> _MATERIAL FOR THE TASK_:
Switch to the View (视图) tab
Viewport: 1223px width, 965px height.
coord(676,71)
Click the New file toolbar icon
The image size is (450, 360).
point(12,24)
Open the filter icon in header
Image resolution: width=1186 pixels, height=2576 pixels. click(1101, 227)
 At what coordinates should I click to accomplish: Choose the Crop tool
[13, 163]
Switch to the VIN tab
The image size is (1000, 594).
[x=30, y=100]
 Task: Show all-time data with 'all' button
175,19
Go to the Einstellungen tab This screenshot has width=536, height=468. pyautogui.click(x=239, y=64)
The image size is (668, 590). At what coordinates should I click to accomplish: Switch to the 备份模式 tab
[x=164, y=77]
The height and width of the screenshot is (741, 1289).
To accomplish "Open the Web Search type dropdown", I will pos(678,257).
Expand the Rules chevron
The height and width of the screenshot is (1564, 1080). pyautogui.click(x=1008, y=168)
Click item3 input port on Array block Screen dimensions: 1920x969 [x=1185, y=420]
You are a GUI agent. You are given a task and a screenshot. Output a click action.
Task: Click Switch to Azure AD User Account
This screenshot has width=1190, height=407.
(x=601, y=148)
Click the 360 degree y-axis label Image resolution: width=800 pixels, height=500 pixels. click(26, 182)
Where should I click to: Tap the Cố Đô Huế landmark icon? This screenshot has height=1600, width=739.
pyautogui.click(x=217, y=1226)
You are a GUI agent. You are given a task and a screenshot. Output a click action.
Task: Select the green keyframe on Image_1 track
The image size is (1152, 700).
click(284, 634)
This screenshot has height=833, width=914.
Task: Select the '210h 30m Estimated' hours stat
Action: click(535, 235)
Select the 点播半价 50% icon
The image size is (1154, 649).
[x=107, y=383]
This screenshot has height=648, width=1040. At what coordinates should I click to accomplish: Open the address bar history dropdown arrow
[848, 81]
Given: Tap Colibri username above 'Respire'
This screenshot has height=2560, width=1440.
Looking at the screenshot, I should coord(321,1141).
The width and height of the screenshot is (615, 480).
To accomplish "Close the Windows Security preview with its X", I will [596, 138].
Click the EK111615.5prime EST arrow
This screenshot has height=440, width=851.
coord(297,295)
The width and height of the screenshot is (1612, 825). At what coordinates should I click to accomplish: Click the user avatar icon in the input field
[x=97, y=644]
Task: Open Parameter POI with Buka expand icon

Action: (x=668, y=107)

> _PROMPT_: The lines from the one with "Where should I" through the end of the data above are to be set down exactly, with both boundary lines included and no other lines.

> _ANSWER SPACE_:
Where should I click to: Tap the Cố Đô Huế landmark icon? This screenshot has height=1600, width=739.
pyautogui.click(x=217, y=1226)
You are a GUI agent. You are given a task and a screenshot. Output a click action.
Task: Select the green keyframe on Image_1 track
The image size is (1152, 700).
click(284, 634)
This screenshot has height=833, width=914.
Task: Select the '210h 30m Estimated' hours stat
Action: click(535, 235)
Select the 点播半价 50% icon
The image size is (1154, 649).
[x=107, y=383]
This screenshot has height=648, width=1040. At what coordinates should I click to accomplish: Open the address bar history dropdown arrow
[848, 81]
Given: Tap Colibri username above 'Respire'
This screenshot has height=2560, width=1440.
Looking at the screenshot, I should coord(321,1141).
The width and height of the screenshot is (615, 480).
To accomplish "Close the Windows Security preview with its X", I will [596, 138].
Click the EK111615.5prime EST arrow
This screenshot has height=440, width=851.
coord(297,295)
The width and height of the screenshot is (1612, 825). At what coordinates should I click to accomplish: Click the user avatar icon in the input field
[x=97, y=644]
Task: Open Parameter POI with Buka expand icon

Action: (x=668, y=107)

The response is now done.